Why Make This Recipe
Strawberry Marshmallow Angel Cake is a delightful dessert perfect for any occasion. Its light and airy texture, combined with the sweet and fruity flavors of strawberries and marshmallows, makes it a hit with everyone. Whether you’re hosting a summer barbecue, celebrating a birthday, or just craving something sweet, this cake is easy to make and sure to impress.

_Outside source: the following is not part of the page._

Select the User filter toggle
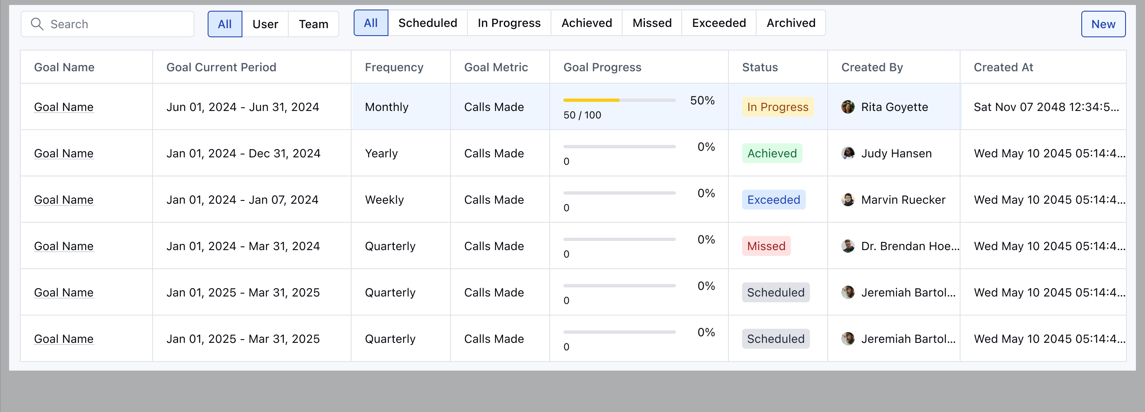 pos(265,24)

How to Make Strawberry Marshmallow Angel Cake
Ingredients:
- 1 package (14.1 ounces) Angel Food Cake Mix: This cake mix gives our dessert its light and fluffy texture. It’s easy to use and saves time.
- 1 package (3 ounces) Strawberry Gelatin: This adds a vibrant strawberry taste and a beautiful color to the cake.

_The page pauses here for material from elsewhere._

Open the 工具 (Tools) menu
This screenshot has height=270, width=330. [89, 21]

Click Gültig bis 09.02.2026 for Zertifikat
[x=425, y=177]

- 1 cup Boiling Water: Hot water helps dissolve the gelatin properly for a smooth mixture.
- 1 cup Cold Water: Cold water cools the gelatin mixture so it can be combined with other ingredients without melting them.
- 1 package (10 ounces) Miniature Marshmallows: These sweet treats create delightful pockets of gooeyness in the cake.
- 1 container (8 ounces) Frozen Whipped Topping, thawed: This adds a creamy texture and pairs nicely with the other ingredients.
- 1 pint Fresh Strawberries, sliced: Fresh strawberries give the cake a juicy flavor and great look.
Directions:
- Begin by baking the angel food cake according to the package directions. Remember, do not grease the pan! This is crucial for the cake to rise properly.
- Once baked, immediately invert the tube pan onto a wire rack to cool. Let it cool completely for about an hour.
- While the cake cools, prepare the strawberry gelatin. In a bowl, dissolve the strawberry gelatin in 1 cup of boiling water and stir until clear.
- Stir in 1 cup of cold water to cool the mixture. Add the miniature marshmallows and stir gently until they soften.
- Fold in the thawed whipped topping with a spatula, being careful not to deflate it.
- Once the cake is completely cool, remove it from the pan. Use a knife to loosen the edges, and then invert it onto a plate.
- Slice the cake horizontally into two layers. Start with the bottom layer on the serving plate, pour half of the strawberry marshmallow mixture over it, and add half of the sliced strawberries.
- Place the top layer of cake on the filling, pour the remaining mixture over it, and top with the rest of the strawberries.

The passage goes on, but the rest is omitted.